Depuis le 9 décembre, après les élections, nous avons fait notre possible pour créer un climat et un environnement favorables aux investissements. Je viens de recevoir une excellente nouvelle à propos d’un investissement très important d’une société allemande, et non italienne, mais, à mon sens, le plus important pour la Roumanie et pour tous les Etats membres du Conseil de l’Europe est de créer l’aptitude à être compétitif dans le monde sans oublier l’impact social de la compétitivité.

Je suis très reconnaissant à toutes les entreprises qui créent au moins un emploi et qui versent un salaire. Je crois que la confiance des entreprises en Roumanie profitera aux citoyens roumains et européens.

M. GROSS (Suisse) (interprétation)

Je vous remercie, Monsieur le Premier ministre, pour votre intervention encourageante. La dernière fois, devant le Comité des Présidents, vous avez promis de ne pas poursuivre cette mauvaise coutume que constitue la procédure d’urgence, qui, en fait, empêche un véritable débat démocratique. Je voudrais savoir si vous avez tenu cette promesse. Combien de fois avez‑vous utilisé cette procédure?

M. Ponta, Premier ministre de Roumanie (interprétation)

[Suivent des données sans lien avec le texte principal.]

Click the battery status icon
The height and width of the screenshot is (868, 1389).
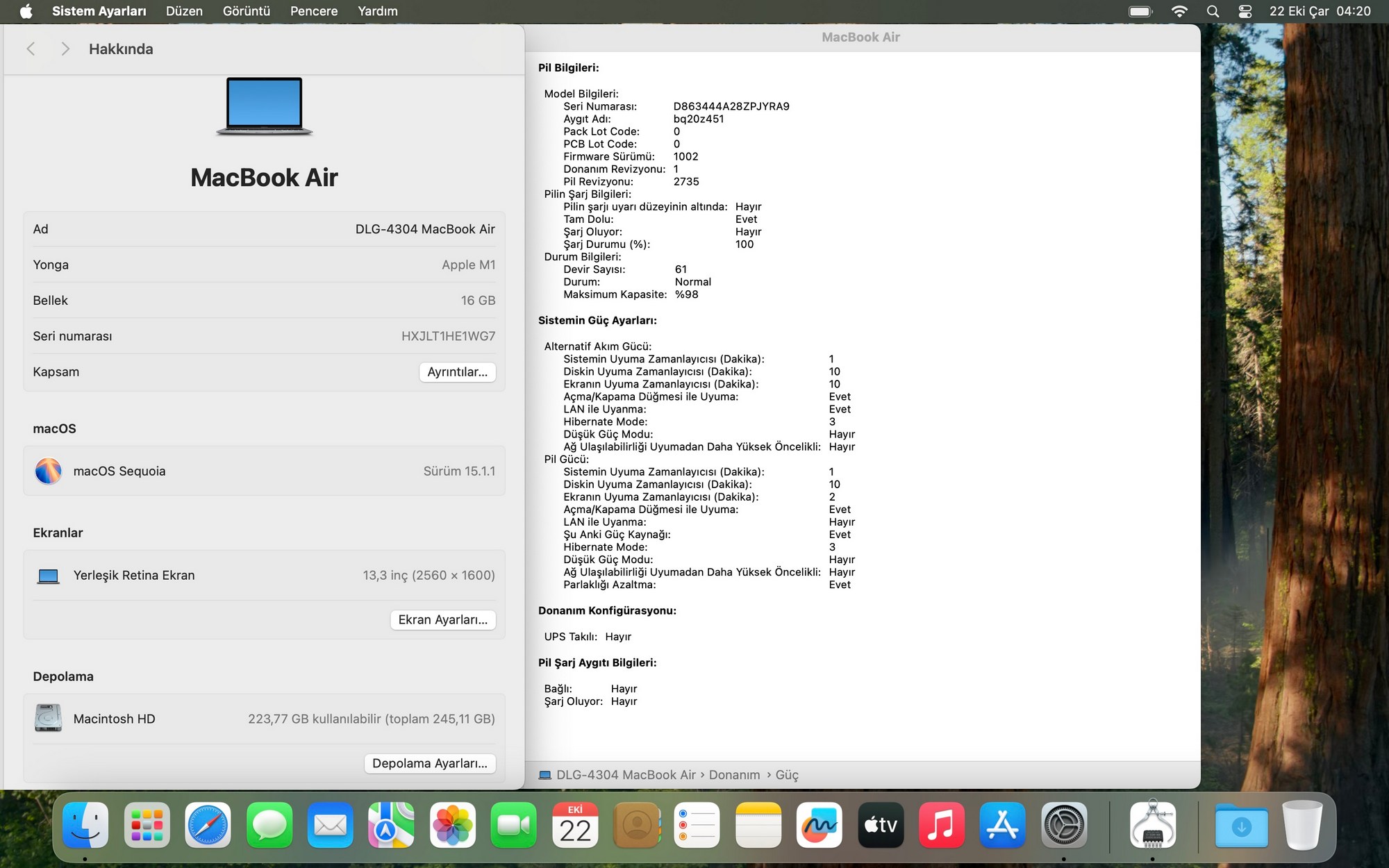[x=1140, y=11]
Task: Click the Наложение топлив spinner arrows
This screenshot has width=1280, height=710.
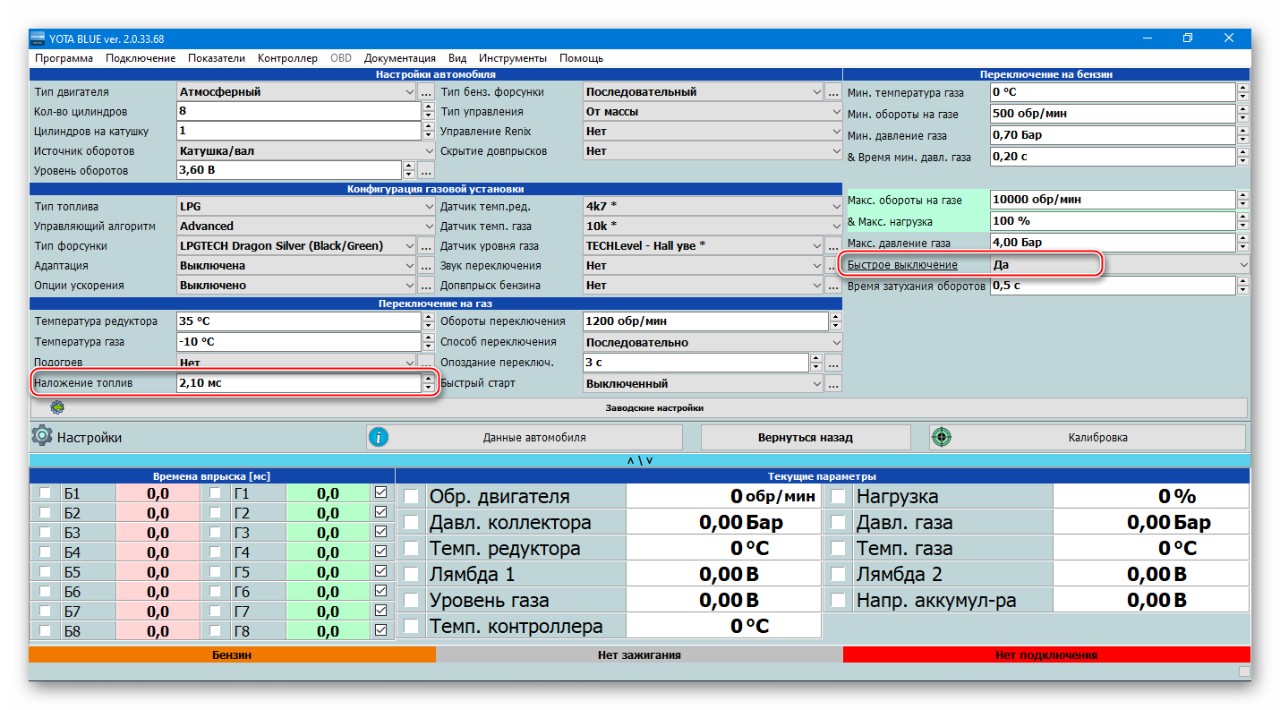Action: (x=429, y=383)
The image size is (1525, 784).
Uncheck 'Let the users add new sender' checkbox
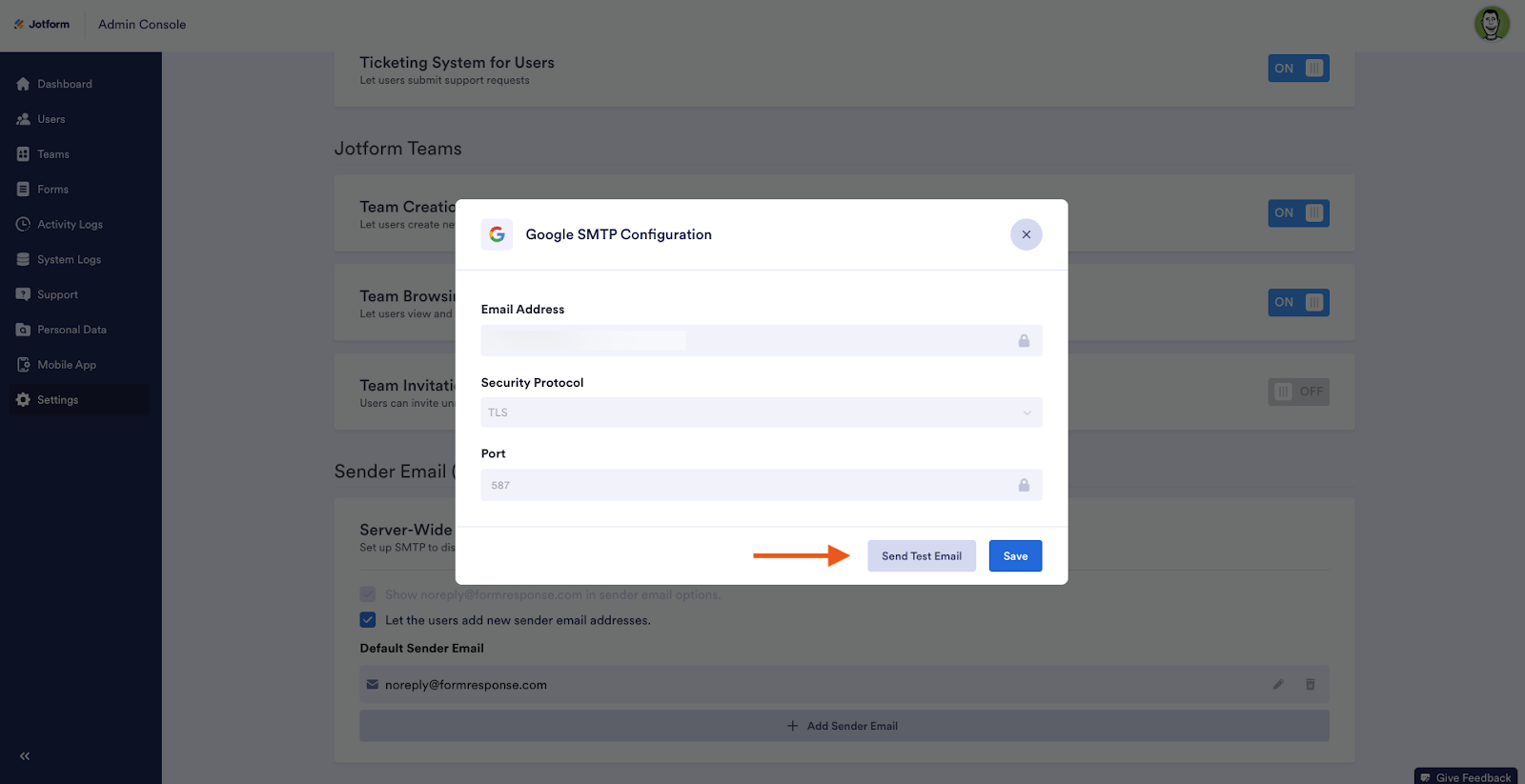pyautogui.click(x=368, y=620)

Je vous remercie de cette question. La Constitution roumaine prévoit deux situations dans lesquelles une procédure d’urgence peut être adoptée. Il existe, en effet, une disposition constitutionnelle sur la responsabilité à laquelle le gouvernement précédent a eu recours à seize reprises en l’espace de deux ans. J’avais critiqué acerbement cette méthode. Je n’y ai eu recours qu’une seule fois en l’espace d’un an pour une loi spéciale, portant sur la restitution des propriétés confisquées sous le régime communiste, car je considère qu’il ne s’agit pas de la responsabilité du gouvernement actuel. Je ne pense pas que mes parents étaient nés d’ailleurs à l’époque. C’est la responsabilité de l’Etat roumain. J’ai exprimé en son nom tous nos regrets et présenté des excuses à toutes celles et tous ceux qui ont souffert sous le régime communiste. C’est dans ces circonstances exceptionnelles que j’ai eu recours à cette procédure. Je n’ai pas l’intention d’y recourir de nouveau. Nous avons une vaste majorité au parlement, les bonnes lois sont adoptées non pas par les gouvernements mais par les parlements!

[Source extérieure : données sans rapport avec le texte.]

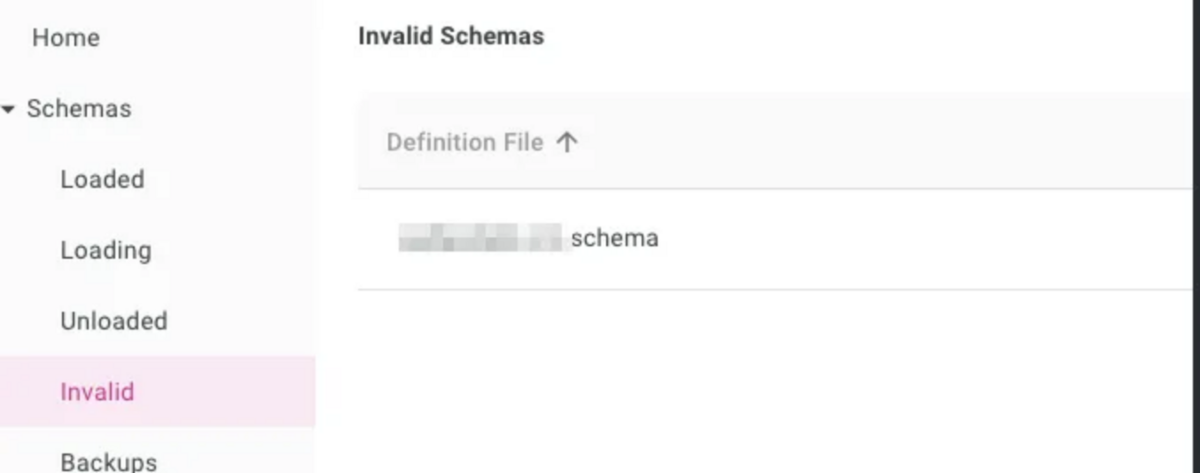This screenshot has width=1200, height=473.
Task: Click sidebar space right of Loaded
Action: pyautogui.click(x=230, y=179)
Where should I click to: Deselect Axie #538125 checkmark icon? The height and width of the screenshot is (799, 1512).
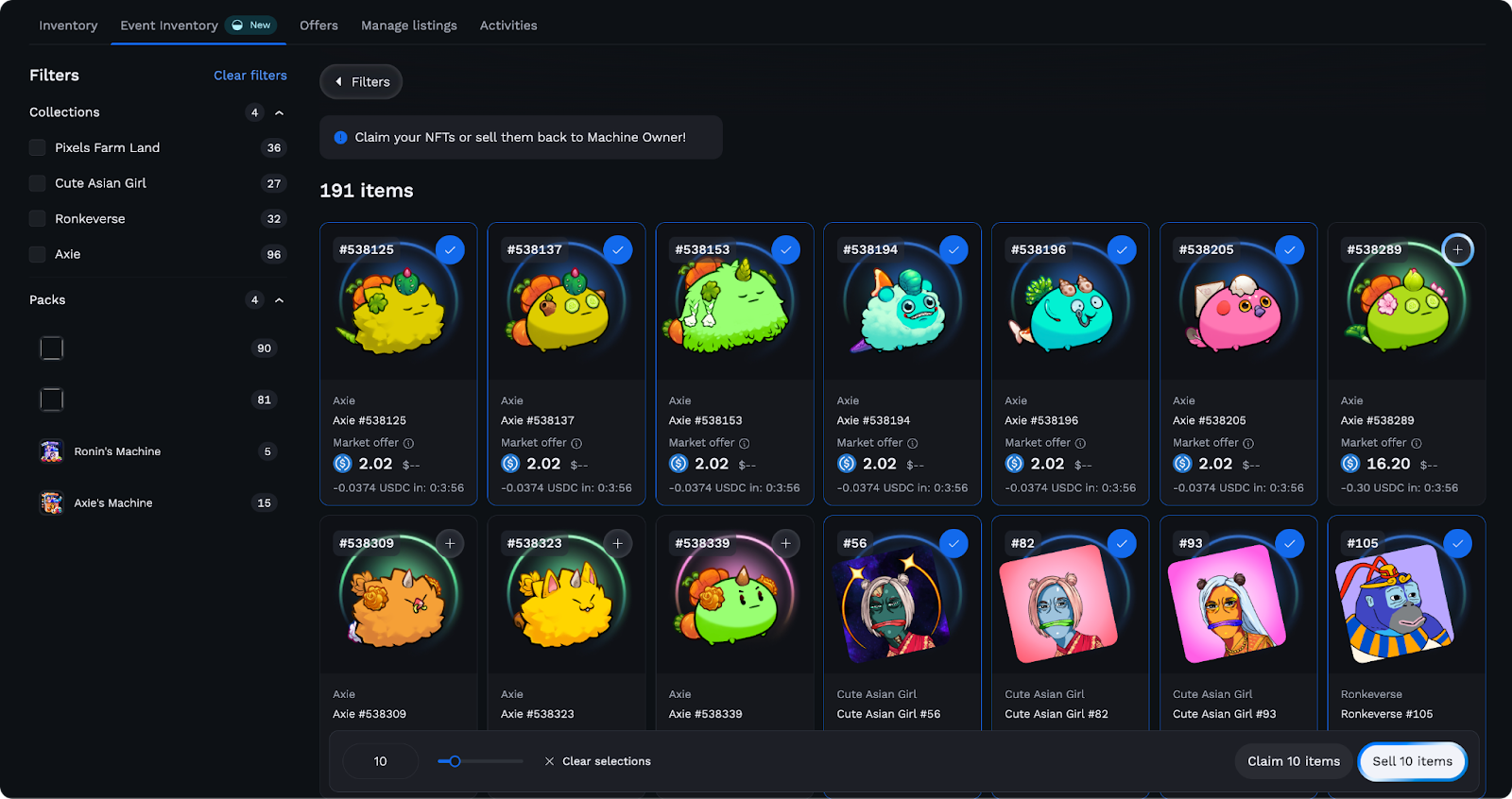click(450, 250)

La seconde disposition constitutionnelle est celle qui donne au gouvernement le droit d’adopter des décrets ou ordonnances d’urgence. Ces dix dernières années, il y en avait en moyenne 200 par an, quel que soit le gouvernement – libéral, socio‑démocrate ou chrétien‑démocrate. Nous sommes au mois d’avril et je crois que 24 textes ont été pris selon cette procédure, ce qui représente, par projection sur l’ensemble de l’année, un nombre inférieur de moitié à ce qui se faisait avant. J’espère qu’il y en aura même encore moins.

LE PRÉSIDENT

La parole est à Mme Schuster, au nom de l’Alliance des démocrates et des libéraux pour l’Europe.

Mme SCHUSTER (Allemagne) (interprétation)

Hier soir, nous avons débattu de la situation des enfants roms. J’en profite donc pour vous demander quelles sont les mesures concrètes que vous appliquez pour la protection des Roms et de leurs enfants, sans oublier celle des autres minorités.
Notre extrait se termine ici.